Activity
Across the records below, how many lines contain the string "Pick"? Give the number by itself.

Source data
=== Begin Enclosure ===

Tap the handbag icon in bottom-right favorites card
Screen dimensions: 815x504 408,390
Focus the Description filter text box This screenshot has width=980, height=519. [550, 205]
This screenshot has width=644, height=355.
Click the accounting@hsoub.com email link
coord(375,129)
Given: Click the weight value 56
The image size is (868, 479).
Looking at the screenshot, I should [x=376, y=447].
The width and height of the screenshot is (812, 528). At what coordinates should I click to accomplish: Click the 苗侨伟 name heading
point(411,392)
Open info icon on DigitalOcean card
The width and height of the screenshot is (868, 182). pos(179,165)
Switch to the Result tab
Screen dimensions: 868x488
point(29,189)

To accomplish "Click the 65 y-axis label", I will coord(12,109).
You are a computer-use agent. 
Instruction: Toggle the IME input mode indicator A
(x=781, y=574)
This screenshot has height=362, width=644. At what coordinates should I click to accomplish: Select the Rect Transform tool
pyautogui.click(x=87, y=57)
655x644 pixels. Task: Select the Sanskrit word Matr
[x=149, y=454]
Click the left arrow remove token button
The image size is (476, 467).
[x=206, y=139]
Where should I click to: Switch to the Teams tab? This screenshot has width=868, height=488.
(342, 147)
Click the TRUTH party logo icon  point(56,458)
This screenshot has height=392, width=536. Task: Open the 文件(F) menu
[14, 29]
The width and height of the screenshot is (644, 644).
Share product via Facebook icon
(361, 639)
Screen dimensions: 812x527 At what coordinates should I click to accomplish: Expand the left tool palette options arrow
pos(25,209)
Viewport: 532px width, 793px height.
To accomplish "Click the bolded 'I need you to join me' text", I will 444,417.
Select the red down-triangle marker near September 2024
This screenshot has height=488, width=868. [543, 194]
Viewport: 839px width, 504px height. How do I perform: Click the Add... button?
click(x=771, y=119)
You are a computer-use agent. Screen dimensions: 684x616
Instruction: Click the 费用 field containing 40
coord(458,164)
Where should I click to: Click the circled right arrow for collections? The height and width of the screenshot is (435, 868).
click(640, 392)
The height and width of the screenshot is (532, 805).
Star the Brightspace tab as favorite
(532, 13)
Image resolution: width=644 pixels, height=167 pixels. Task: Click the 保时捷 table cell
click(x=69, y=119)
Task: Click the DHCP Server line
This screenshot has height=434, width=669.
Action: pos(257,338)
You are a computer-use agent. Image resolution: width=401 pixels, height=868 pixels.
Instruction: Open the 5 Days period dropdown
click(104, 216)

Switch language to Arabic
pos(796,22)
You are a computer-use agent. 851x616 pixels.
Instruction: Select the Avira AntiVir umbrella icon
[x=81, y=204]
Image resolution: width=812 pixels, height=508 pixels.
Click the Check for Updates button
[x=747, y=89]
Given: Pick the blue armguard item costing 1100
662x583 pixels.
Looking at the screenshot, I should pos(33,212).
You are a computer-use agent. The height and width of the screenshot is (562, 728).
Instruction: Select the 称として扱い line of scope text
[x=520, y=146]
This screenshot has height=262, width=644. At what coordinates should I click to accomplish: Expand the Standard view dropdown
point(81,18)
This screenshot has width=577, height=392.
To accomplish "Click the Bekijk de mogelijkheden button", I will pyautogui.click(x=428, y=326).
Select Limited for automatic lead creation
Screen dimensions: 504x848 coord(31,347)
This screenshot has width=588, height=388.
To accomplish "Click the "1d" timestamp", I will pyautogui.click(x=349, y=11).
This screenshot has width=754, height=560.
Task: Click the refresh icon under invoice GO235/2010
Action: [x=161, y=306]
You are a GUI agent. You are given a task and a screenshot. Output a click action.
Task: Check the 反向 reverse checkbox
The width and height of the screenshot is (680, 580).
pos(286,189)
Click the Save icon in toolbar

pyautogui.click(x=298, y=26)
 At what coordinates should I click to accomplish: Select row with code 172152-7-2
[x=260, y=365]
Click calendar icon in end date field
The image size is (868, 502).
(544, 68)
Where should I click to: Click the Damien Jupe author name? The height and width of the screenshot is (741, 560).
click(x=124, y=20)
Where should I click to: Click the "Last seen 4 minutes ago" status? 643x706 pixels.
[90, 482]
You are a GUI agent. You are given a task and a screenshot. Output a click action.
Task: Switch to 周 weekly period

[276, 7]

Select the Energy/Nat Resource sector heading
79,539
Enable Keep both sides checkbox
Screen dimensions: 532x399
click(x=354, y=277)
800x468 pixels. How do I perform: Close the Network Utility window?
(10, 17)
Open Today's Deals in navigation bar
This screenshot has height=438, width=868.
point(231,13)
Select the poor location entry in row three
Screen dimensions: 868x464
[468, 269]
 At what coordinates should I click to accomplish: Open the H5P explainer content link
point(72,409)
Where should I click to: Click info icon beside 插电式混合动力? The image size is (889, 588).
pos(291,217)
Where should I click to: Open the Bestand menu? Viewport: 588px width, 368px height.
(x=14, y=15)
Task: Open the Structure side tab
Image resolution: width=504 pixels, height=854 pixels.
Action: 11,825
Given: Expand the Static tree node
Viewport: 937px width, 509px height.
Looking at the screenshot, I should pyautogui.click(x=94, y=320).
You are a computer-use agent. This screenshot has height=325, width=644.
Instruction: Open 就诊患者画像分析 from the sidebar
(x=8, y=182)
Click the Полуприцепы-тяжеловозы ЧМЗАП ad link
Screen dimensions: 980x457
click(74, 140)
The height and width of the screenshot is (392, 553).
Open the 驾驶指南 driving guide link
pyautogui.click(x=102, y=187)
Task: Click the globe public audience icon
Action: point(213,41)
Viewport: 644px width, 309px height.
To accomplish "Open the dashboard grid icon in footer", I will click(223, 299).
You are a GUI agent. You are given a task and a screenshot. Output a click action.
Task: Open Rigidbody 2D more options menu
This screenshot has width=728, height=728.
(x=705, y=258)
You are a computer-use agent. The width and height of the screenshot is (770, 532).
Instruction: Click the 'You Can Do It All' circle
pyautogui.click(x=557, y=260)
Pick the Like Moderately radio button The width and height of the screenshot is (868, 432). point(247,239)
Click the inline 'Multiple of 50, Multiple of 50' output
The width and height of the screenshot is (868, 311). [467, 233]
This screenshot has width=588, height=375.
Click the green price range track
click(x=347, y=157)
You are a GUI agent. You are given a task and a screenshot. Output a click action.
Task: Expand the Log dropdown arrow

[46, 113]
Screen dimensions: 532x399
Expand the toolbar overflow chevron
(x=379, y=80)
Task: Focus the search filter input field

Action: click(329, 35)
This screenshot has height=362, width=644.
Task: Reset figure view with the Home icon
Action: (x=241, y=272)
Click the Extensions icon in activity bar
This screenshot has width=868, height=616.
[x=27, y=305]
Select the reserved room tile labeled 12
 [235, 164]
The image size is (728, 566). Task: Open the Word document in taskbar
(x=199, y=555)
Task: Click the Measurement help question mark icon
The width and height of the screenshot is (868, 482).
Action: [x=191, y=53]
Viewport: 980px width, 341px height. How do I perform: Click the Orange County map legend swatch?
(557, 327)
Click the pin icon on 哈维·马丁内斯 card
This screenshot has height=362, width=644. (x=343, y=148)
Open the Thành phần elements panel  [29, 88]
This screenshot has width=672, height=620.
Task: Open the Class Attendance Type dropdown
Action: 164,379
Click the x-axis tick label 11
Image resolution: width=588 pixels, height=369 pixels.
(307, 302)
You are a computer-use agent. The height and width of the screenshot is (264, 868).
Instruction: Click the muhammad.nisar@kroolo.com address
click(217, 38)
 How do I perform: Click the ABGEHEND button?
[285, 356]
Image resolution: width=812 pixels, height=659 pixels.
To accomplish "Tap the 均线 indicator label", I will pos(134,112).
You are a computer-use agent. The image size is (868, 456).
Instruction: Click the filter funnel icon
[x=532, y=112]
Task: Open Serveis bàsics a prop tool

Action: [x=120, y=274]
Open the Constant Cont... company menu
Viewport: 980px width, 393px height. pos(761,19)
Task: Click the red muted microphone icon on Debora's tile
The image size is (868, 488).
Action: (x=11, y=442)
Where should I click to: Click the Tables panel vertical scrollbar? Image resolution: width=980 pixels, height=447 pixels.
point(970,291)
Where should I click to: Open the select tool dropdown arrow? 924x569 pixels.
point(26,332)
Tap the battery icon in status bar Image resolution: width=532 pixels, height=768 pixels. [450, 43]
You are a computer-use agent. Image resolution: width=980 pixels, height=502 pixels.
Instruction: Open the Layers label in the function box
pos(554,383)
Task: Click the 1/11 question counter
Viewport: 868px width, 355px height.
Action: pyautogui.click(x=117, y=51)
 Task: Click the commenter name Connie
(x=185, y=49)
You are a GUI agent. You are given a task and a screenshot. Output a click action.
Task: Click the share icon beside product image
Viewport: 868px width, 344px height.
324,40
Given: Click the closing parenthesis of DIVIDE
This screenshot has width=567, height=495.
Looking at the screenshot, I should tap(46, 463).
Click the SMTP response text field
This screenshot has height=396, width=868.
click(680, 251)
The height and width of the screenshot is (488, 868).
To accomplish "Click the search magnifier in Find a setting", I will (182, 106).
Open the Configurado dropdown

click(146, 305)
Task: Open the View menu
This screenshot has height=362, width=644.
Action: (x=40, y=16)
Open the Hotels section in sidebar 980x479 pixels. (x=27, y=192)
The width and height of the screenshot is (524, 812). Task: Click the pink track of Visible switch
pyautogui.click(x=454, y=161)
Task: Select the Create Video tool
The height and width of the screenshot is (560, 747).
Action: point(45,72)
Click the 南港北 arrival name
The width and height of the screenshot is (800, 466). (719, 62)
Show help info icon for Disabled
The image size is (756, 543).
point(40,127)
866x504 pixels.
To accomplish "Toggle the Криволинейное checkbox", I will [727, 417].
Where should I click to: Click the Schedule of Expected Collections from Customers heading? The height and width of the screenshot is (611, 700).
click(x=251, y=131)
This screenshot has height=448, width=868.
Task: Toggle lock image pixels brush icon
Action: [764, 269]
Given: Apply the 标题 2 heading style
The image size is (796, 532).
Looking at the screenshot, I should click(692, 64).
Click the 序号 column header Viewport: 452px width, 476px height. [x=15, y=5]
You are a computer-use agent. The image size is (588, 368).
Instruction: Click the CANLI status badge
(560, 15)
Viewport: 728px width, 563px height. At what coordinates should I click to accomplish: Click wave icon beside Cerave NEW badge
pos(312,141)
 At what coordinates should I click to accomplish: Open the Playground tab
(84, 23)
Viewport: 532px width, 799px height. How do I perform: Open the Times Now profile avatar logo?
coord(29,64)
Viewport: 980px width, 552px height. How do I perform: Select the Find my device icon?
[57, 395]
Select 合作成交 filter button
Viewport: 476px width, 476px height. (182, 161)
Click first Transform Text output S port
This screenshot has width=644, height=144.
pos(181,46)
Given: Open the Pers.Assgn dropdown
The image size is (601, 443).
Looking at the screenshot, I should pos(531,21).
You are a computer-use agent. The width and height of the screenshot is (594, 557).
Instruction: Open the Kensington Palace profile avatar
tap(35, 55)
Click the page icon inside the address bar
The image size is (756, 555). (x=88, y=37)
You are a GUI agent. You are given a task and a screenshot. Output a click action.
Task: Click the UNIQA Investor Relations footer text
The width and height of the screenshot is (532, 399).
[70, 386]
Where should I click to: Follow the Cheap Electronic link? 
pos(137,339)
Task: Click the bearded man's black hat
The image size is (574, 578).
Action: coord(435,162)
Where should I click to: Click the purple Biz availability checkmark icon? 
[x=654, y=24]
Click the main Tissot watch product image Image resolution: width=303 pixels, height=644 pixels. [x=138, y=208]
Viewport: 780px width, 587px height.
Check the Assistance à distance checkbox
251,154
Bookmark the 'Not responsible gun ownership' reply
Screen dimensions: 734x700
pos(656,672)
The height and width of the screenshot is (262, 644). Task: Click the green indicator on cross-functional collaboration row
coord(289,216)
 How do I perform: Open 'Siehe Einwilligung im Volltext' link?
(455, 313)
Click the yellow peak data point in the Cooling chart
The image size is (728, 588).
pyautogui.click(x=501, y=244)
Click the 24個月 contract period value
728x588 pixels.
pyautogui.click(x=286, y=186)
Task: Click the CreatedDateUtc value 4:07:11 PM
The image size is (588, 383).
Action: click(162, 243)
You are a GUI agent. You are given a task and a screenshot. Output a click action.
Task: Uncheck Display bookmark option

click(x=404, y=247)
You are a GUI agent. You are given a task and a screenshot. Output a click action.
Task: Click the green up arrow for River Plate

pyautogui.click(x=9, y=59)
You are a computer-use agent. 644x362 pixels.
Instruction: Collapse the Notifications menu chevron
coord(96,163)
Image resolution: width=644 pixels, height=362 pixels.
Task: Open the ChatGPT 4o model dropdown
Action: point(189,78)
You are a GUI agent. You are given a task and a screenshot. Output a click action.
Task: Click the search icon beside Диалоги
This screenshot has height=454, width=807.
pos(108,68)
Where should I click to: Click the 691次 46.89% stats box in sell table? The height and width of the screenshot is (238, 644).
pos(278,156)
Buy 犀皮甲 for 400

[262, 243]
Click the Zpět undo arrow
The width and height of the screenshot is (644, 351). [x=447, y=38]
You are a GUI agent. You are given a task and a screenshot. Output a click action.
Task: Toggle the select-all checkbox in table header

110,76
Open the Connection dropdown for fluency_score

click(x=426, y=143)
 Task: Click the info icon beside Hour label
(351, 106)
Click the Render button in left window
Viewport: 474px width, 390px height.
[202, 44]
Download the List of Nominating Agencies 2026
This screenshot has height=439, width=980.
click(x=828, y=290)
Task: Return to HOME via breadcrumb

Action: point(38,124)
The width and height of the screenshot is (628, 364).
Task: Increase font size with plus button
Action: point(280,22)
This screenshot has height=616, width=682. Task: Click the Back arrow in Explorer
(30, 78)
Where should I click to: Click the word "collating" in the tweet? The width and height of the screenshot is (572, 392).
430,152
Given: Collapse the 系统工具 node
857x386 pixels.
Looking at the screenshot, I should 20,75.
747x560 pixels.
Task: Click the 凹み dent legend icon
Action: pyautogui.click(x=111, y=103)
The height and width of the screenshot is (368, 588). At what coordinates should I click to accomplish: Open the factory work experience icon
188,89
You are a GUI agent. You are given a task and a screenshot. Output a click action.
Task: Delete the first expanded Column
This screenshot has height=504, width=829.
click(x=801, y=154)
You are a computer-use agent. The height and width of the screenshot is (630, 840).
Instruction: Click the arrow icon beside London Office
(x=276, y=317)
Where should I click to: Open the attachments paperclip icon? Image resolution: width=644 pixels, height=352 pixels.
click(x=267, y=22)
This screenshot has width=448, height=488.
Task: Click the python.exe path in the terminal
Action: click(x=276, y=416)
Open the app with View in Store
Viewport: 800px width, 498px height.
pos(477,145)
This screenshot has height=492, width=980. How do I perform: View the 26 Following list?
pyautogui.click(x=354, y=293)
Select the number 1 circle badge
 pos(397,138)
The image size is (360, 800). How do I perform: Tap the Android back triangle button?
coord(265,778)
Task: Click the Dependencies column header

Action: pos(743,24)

=== End Enclosure ===

Exercise solution
2